After users become familiar with your BI project’s benefits, they’ll likely want more. Be prepared to provide analysis of unstructured data. We’ll show you how to begin.
5/28/2008 by Kirby Lunger
You’ve spent the last five years defining, establishing, and building an analytical environment for your organization. You received accolades for finally providing access to structured information from your company’s transactional systems through a business intelligence (BI) tool with underlying data marts, a data warehouse, and a data integration tool. Now — all of a sudden, it seems — your colleagues are asking for access to other kinds of content such as e-mail, documents, and audio-visual media through your analytical architecture so they can use this content for predictive analytics in the BI application. Where should you start?

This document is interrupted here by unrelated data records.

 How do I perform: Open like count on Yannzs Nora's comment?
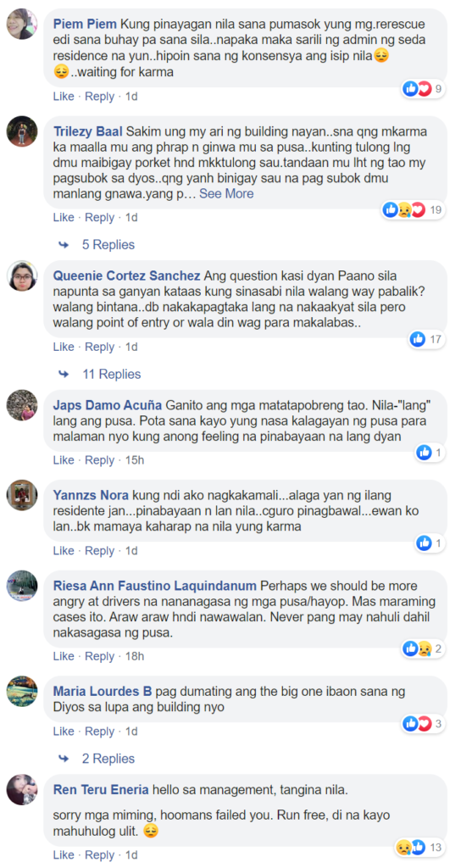pyautogui.click(x=430, y=543)
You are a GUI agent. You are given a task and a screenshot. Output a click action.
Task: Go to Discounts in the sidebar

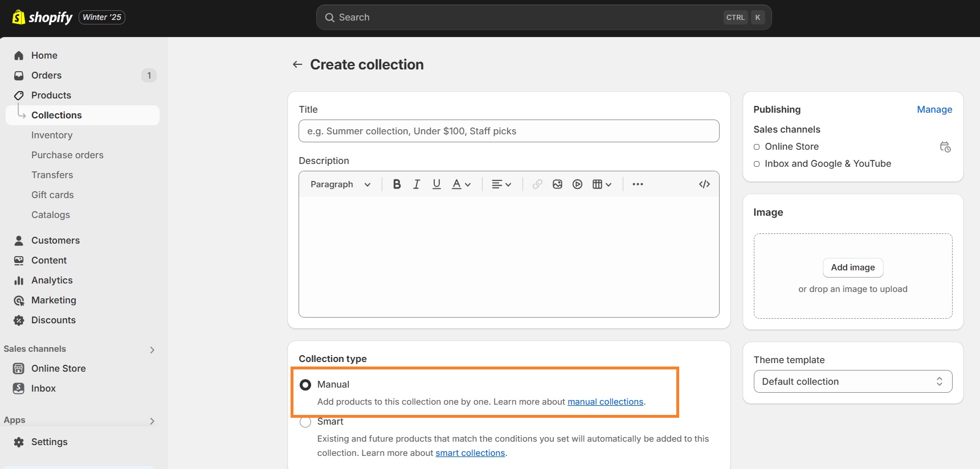tap(53, 320)
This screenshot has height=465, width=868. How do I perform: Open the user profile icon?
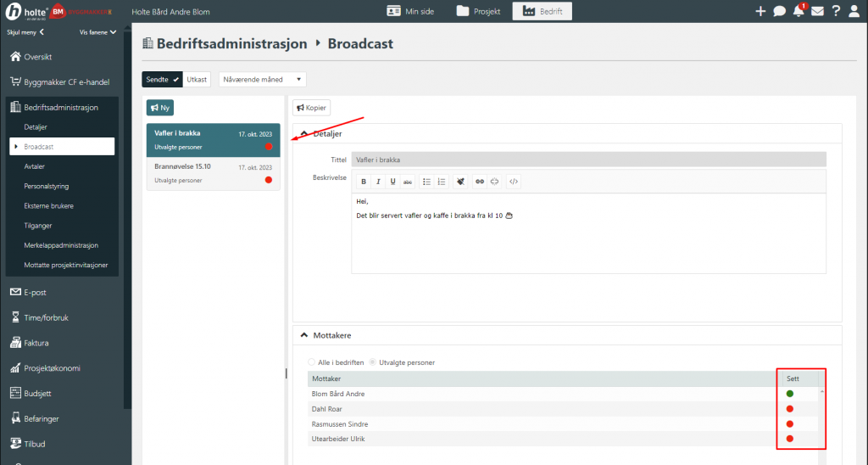[854, 11]
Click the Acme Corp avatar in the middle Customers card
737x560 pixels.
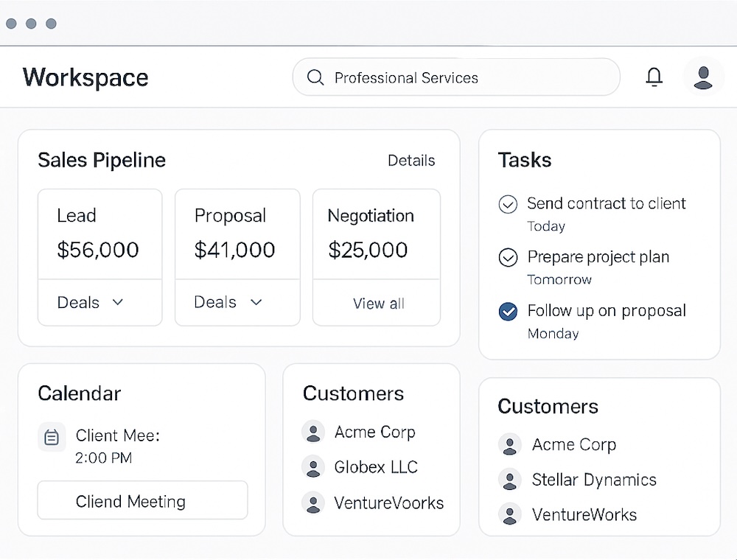point(313,433)
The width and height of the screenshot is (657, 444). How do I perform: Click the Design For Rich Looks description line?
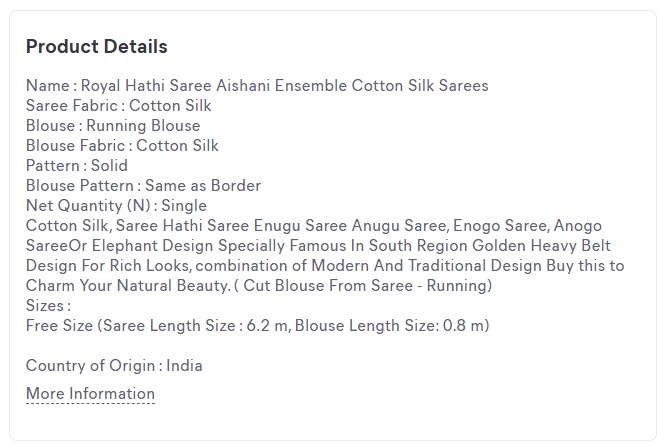click(x=325, y=266)

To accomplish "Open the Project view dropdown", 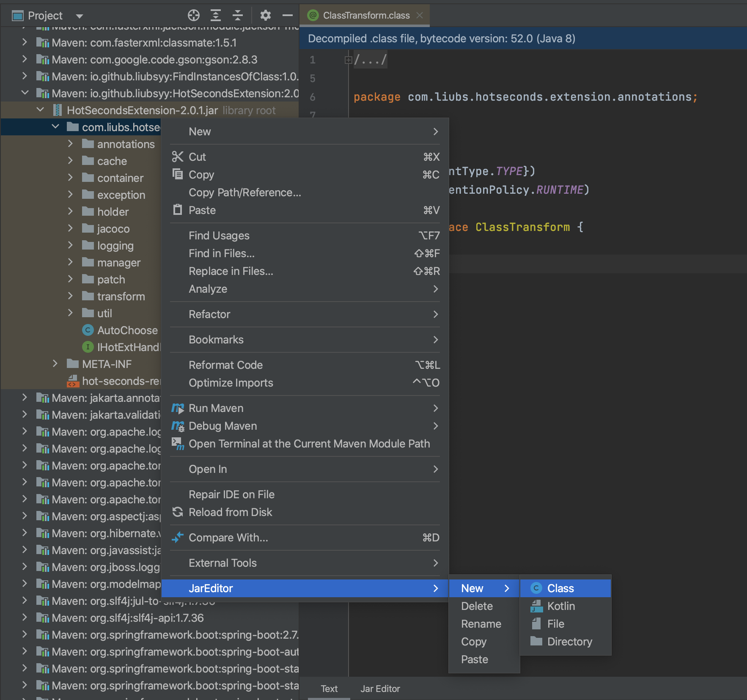I will click(79, 16).
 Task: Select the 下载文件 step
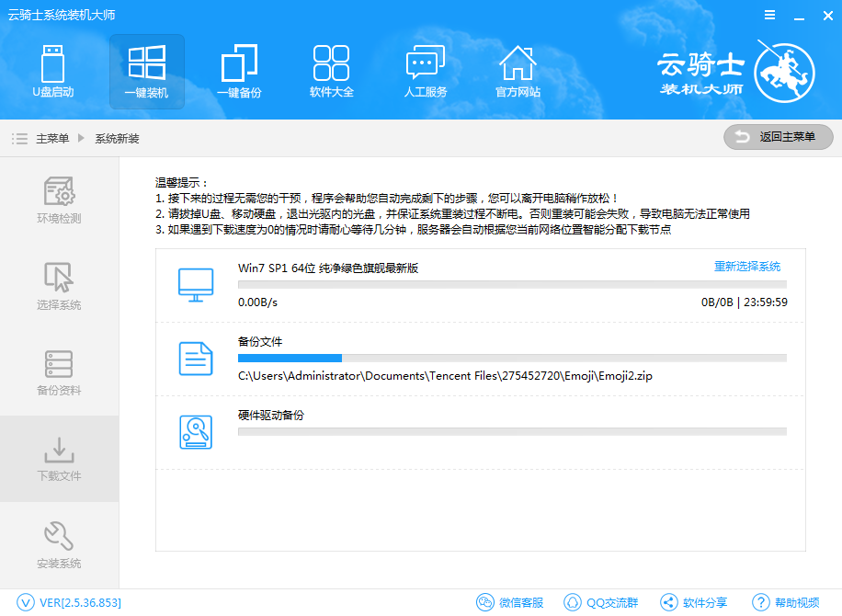59,459
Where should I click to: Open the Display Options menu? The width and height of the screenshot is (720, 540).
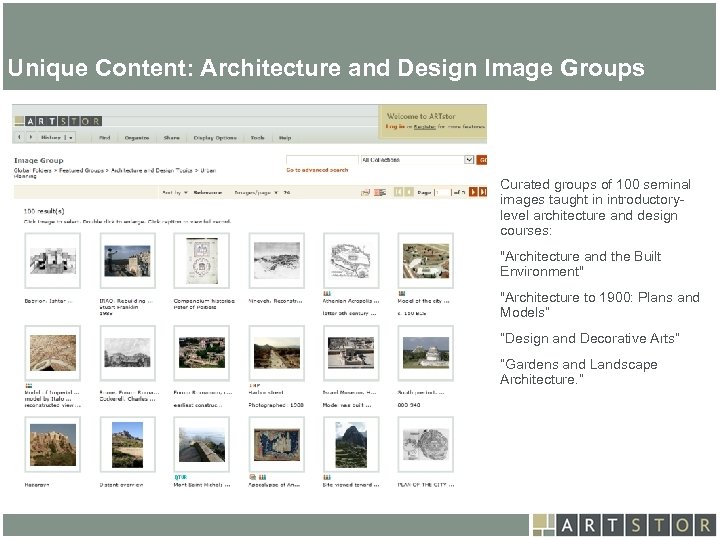pos(214,137)
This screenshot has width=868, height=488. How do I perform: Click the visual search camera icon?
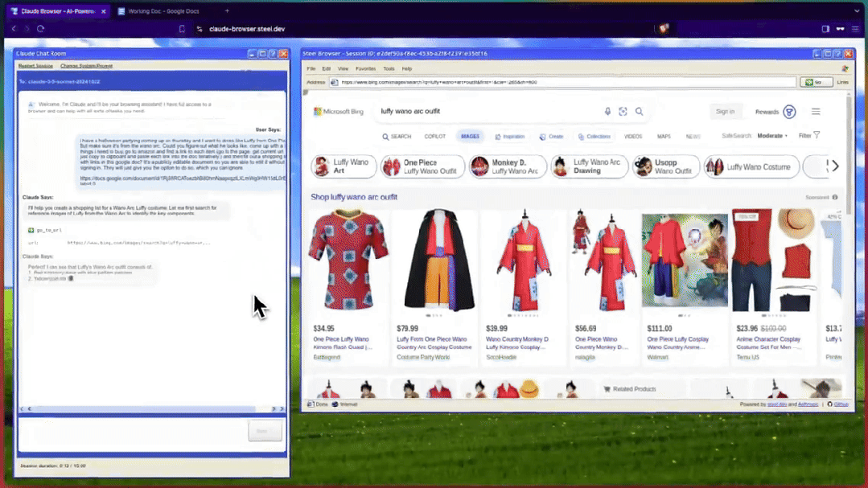click(623, 112)
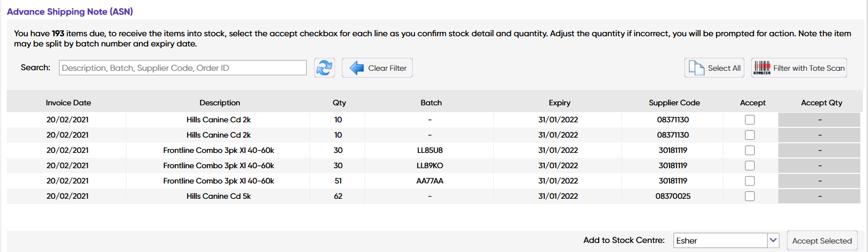The height and width of the screenshot is (252, 868).
Task: Sort by the Qty column header
Action: (x=339, y=103)
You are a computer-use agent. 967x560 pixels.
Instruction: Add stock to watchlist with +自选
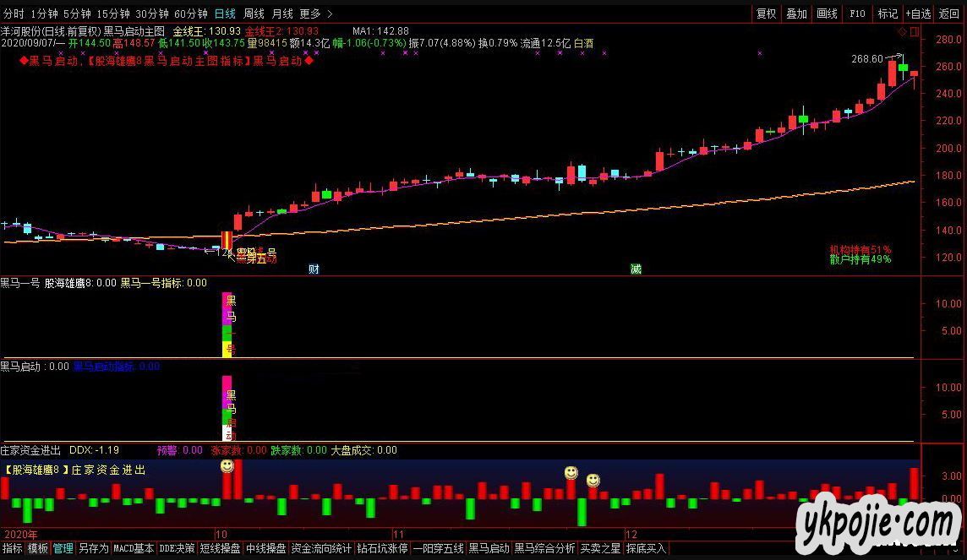(918, 14)
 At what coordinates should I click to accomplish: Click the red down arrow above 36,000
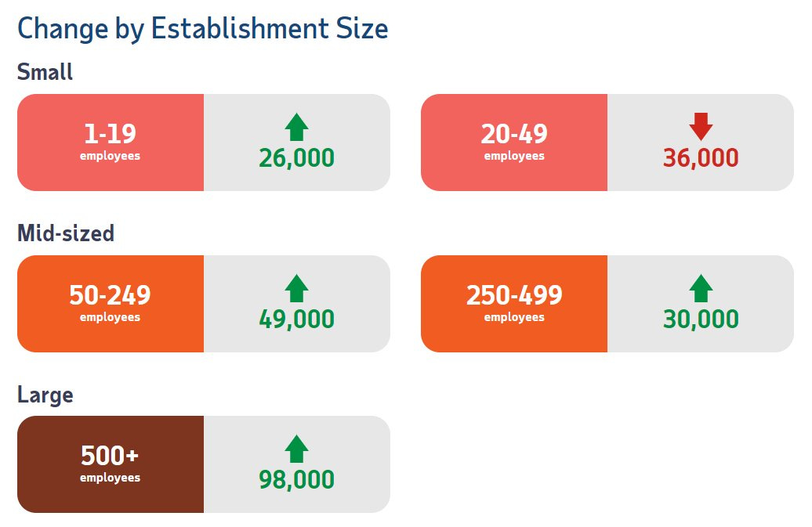[x=701, y=126]
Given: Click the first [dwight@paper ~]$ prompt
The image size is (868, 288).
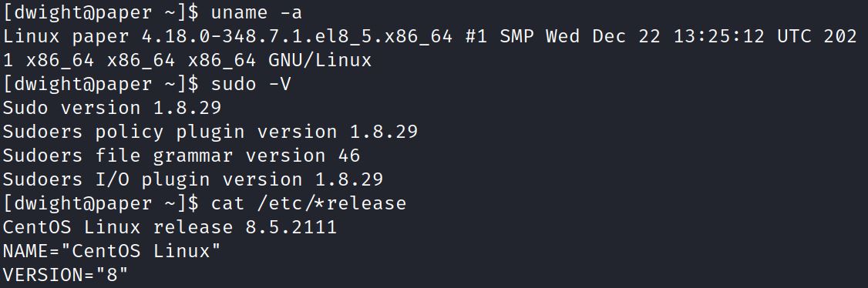Looking at the screenshot, I should click(100, 13).
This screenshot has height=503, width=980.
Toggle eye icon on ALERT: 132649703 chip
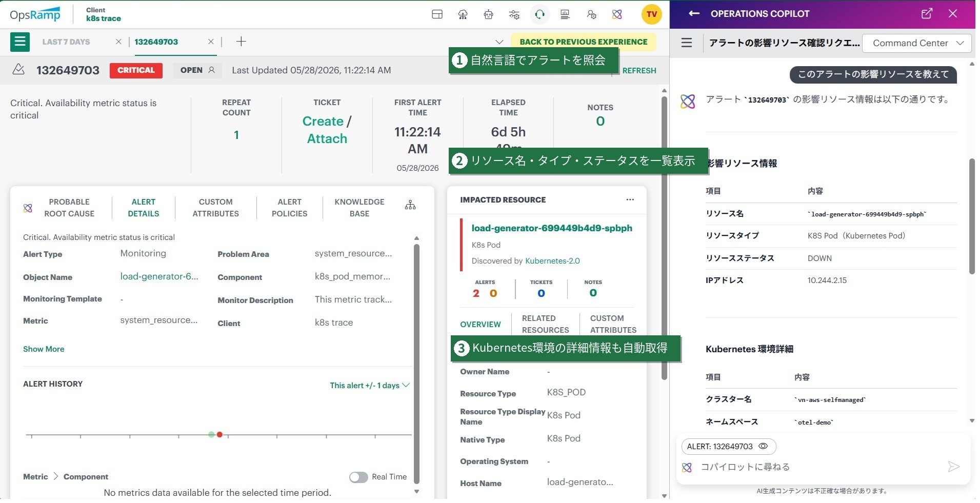763,446

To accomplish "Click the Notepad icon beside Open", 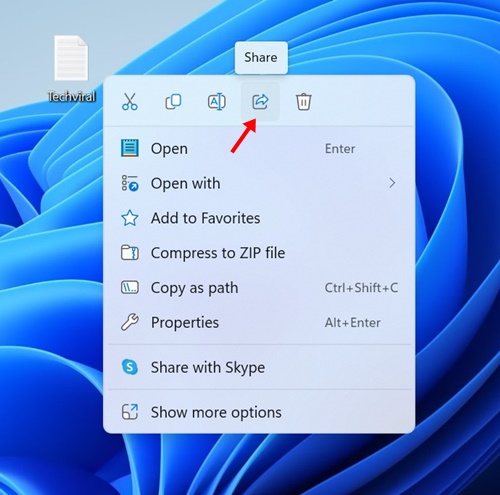I will 130,148.
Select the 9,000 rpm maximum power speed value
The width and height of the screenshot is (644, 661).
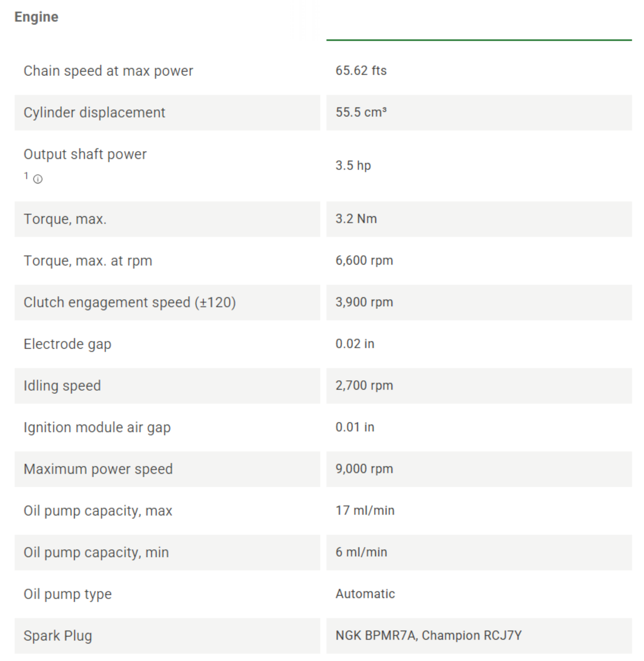(364, 469)
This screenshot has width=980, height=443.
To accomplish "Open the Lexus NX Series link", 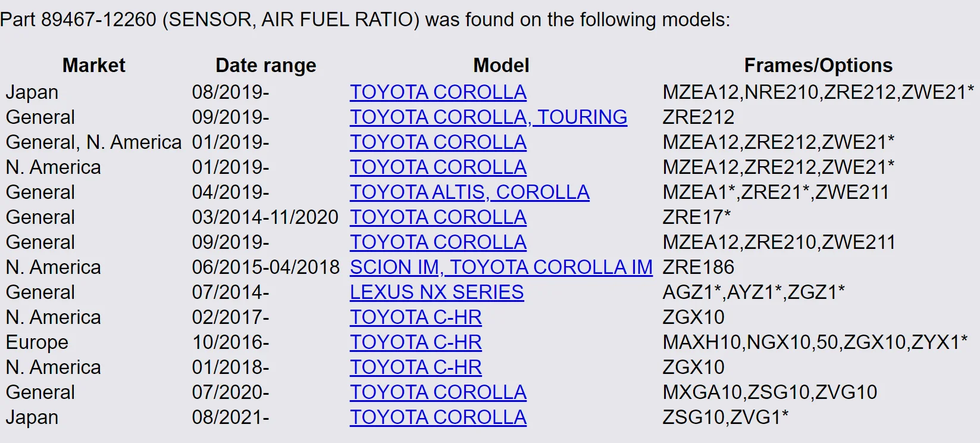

To help your coworkers access this “unstructured” content, you first need to understand the types of data they want to retrieve. You probably have a good handle on the traditional transactional data that is housed in your analytical environment, especially the information in your databases (stored using multidimensional, relational, and other legacy formats). What your colleagues are asking for is pretty much all of the other content in the organization, which could make up as much as 80 percent of all corporate information assets. Users also want the ability to analyze content about the organization which is traditionally only available “outside the firewall!” This unstructured content is less ordered in terms of its information hierarchy, but the information is just as valuable for your performance management application. TDWI has described two types of data sources: semi-structured and unstructured. Semi-structured data includes spreadsheets, flat files, XML documents and RSS feeds. Unstructured data inside your organization is everything else you can imagine, such as e-mail, word processing files, audio-visual content, Web pages, and text fields in all of your organization’s applications. You may also be asked to provide access to, and analysis of, information outside your organization. This content comes in similar formats but is used for different business purposes.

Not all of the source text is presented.